Sendo assim, a verdade é, para nós, o que consideramos verossímil, algo em que podemos acreditar, aceitar como real. A viagem do homem à Lua é um fato comprovadamente verdadeiro, mas algumas pessoas idosas não acreditam nele porque para elas é impossível (ou inverossímil ) de acontecer.

       

 Podemos dizer que um acontecimento é verossímil quando parece verdadeiro. Ele é tão real que as pessoas que o presenciam ou assistem à narração dele, além de o considerarem possível – ou provável – sentem as emoções provocadas por um acontecimento verdadeiro. Para nós, a verdade inclui o que é verossímil.

        

As pessoas agem, têm emoções e reações físicas de acordo com aquilo que aprenderam com verdade. Os conceitos de cada uma são verossímeis aos seus próprios olhos.

       

 A verossimilhança é importante porque é a base da credibilidade: vivemos em função daquilo em que acreditamos e acreditamos no que é verossímil.Isso vale para a vida de um homem comum, a carreira de um líder político, a permanência de uma religião ou o sucesso de um filme.

        

Ao criar sua história portanto o homem estabelece um pacto consigo mesmo; ele aceita dedicar suas forças para realizar seu mito, desde haja uma chance de torná-lo real, transformando assim o provável em possível.

        

Ao fazer seu filme, o diretor sabe que está selecionando / inventando cenas, imagens, sons. Mas precisa cumprir sua parte nesse pacto: seu filme deve ser verossímil, isto é, o diretor precisa convencer o espectador de que sua obra – que todos sabem que não é a realidade – transmite algo de verdade. Para convencer os outros, é preciso que ele próprio esteja convencido disso. Ele precisa crer na sua própria ficção.

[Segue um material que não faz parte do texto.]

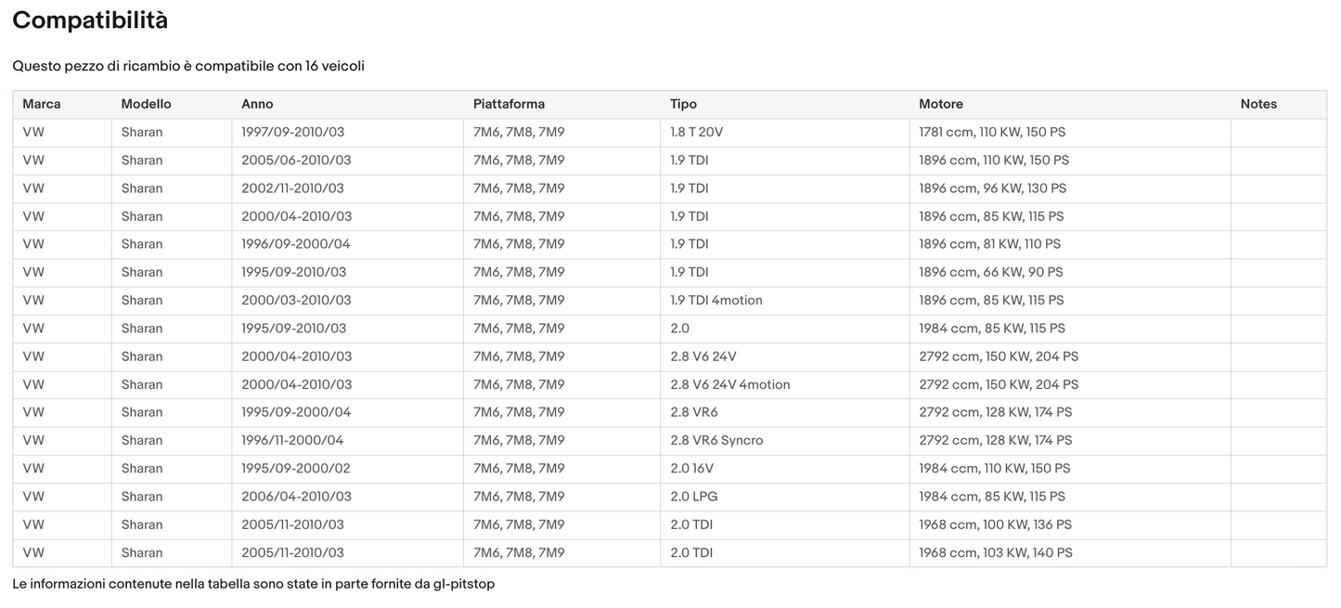Click the Marca column header
1341x608 pixels.
point(42,104)
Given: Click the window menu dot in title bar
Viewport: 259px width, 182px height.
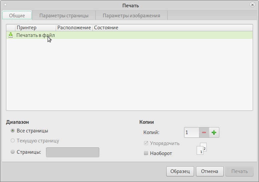Looking at the screenshot, I should tap(5, 5).

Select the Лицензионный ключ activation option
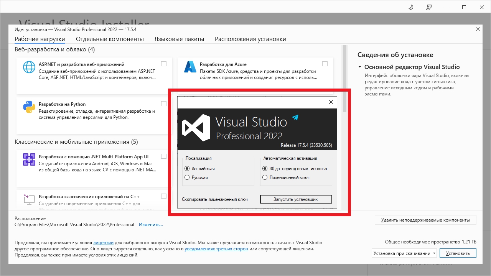point(265,177)
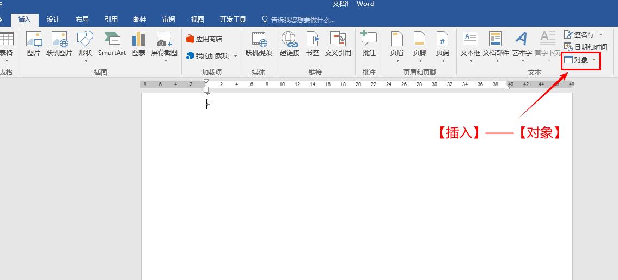Screen dimensions: 618x280
Task: Open 我的加载项 add-ins dropdown
Action: pyautogui.click(x=235, y=56)
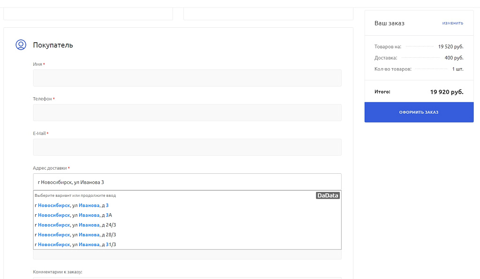Pick address suggestion ул Иванова, д 3А
The width and height of the screenshot is (480, 279).
tap(74, 215)
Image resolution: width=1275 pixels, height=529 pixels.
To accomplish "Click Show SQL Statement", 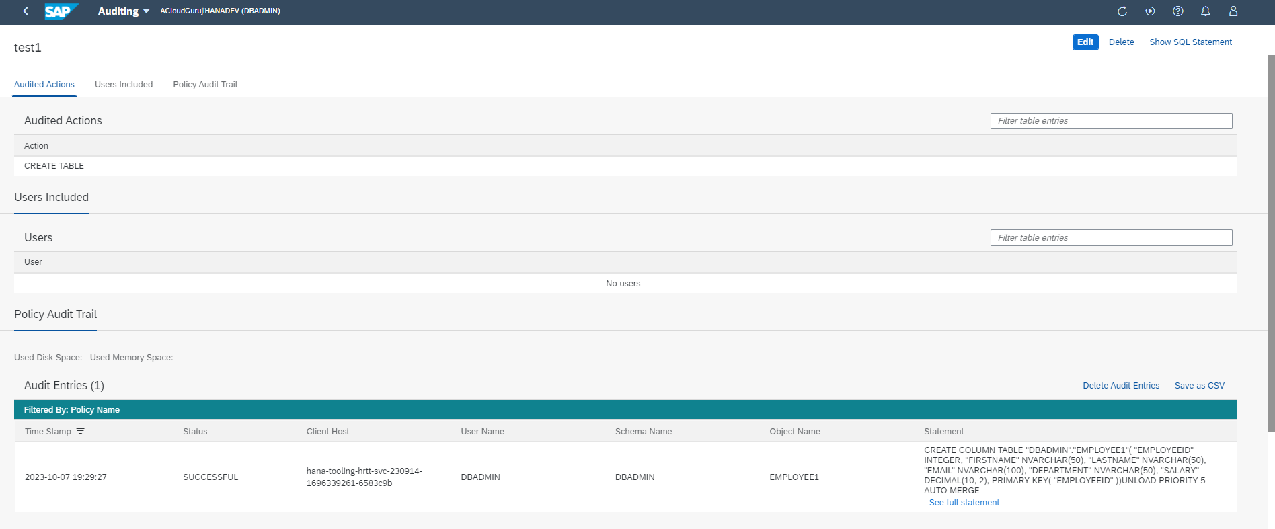I will pyautogui.click(x=1190, y=42).
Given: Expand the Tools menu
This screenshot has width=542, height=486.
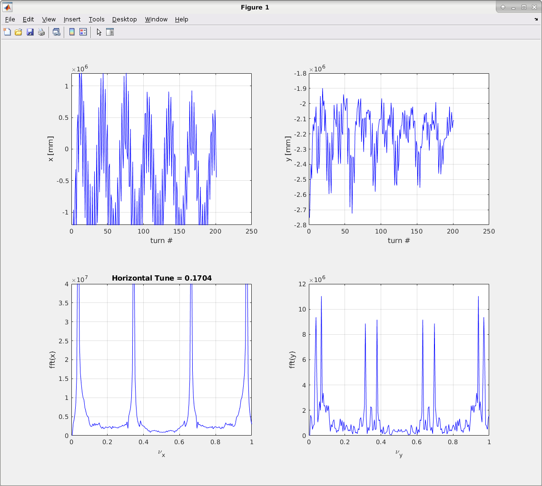Looking at the screenshot, I should 97,19.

Princípio dos Referenciais: o pacto entre o homem e a cultura


“Todo caráter dramático do que acontece em cena repousa na sua relação com o que está fora de cena”

       

 Todo mito pessoal ou coletivo tem como ponto de partida o local, a época e a sociedade em que o homem vive. A pesquisa e a descoberta da redondeza da terra tiveram sentido num momento e numa circunstância em que ser era um problema a ser resolvido. Se alguém quiser pesquisar esse assunto num país desenvolvido da atualidade, será considerado no mínimo ridículo.

        

Quando um homem estabelece para si um objetivo (quando inventa sua história) ele trabalha sempre com os referenciais da sua comunidade. Esses referenciais são culturais, ou seja, são convenções criadas pelos seres humanos na sua convivência social. É por eles que podemos nos situar, nos localizar para criar e viver nossa história. Sentimo-nos autorizados a criar e viver uma história pessoal porque sabemos que ela está ancorada em certos padrões sociais que lhe dão validade.

       

 Portanto, o que assegura a verossimilhança de uma história – de um mito – é a sua relação com os referenciais de uma sociedade e de uma época determinadas. De nada adianta alguém inventar um história de vida que, d antemão, ele sabe que não conseguirá realizar no tempo e no espaço em que vive ou pode viver. Essa história, esse mito pessoal, precisa ter sempre alguma relação com a mitologia da sociedade em que o indivíduo vive. Ela adquire sentido na medida em que ele acredite na efetiva possibilidade de ela acontecer, e ela acontecerá, sempre num local e num momento específicos.

        

O intercâmbio incessante entre as histórias e experiências pessoais com os referenciais coletivos, realizado através dos diversos meios de comunicação e informação, assegura o dinamismo dos sistemas culturais em cada época e sociedade. Aqui o homem estabelece um pacto com a cultura em que vive: ele constrói um história que, em princípio, pode-se tornar-se verdadeira não somente em seus próprios termos, mas também porque é coerente com os termos e a dinâmica de um sistema cultural. É assim que o possível se transforma em real.